Reduced order thermal modeling of data centers via proper orthogonal decomposition: a review

The purpose of this paper is to review the available reduced order modeling approaches in the literature for predicting the flow and specially temperature fields inside data centers in terms of the involved design parameters.

This paper begins with a motivation for flow/thermal modeling needs for designing an energy‐efficient thermal management system in data centers. Recent studies on air velocity and temperature field simulations in data centers through computational fluid dynamics/heat transfer (CFD/HT) are reviewed. Meta‐modeling and reduced order modeling are tools to generate accurate and rapid surrogate models for a complex system. These tools, with a focus on low‐dimensional models of turbulent flows are reviewed. Reduced order modeling techniques based on turbulent coherent structures identification, in particular the proper orthogonal decomposition (POD) are explained and reviewed in more details. Then, the available approaches for rapid thermal modeling of data centers are reviewed. Finally, recent studies on generating POD‐based reduced order thermal models of data centers are reviewed and representative results are presented and compared for a case study.

It is concluded that low‐dimensional models are needed in order to predict the multi‐parameter dependent thermal behavior of data centers accurately and rapidly for design and control purposes.
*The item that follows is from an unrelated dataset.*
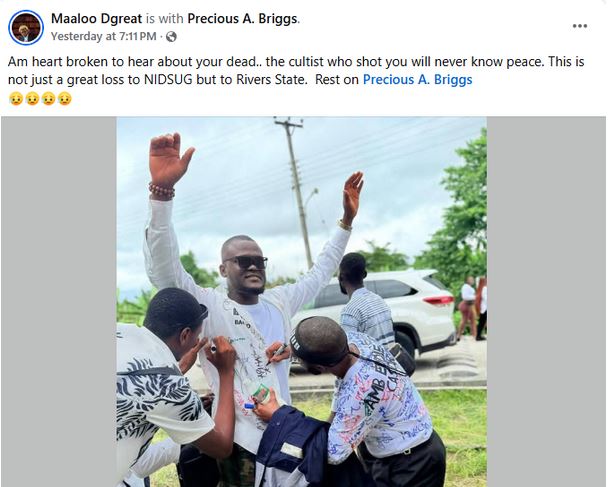This screenshot has height=487, width=609.
Task: Open Maaloo Dgreat profile name link
Action: pyautogui.click(x=97, y=19)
POD‐based techniques have shown great approximation for multi‐parameter thermal modeling of data centers. It is believed that wavelet‐based techniques due to the their ability to separate between coherent and incoherent structures – something that POD cannot do – can be considered as new promising tools for reduced order thermal modeling of complex electronic systems such as data centers

The paper reviews different numerical methods and provides the reader with some insight for reduced order thermal modeling of complex convective systems such as data centers.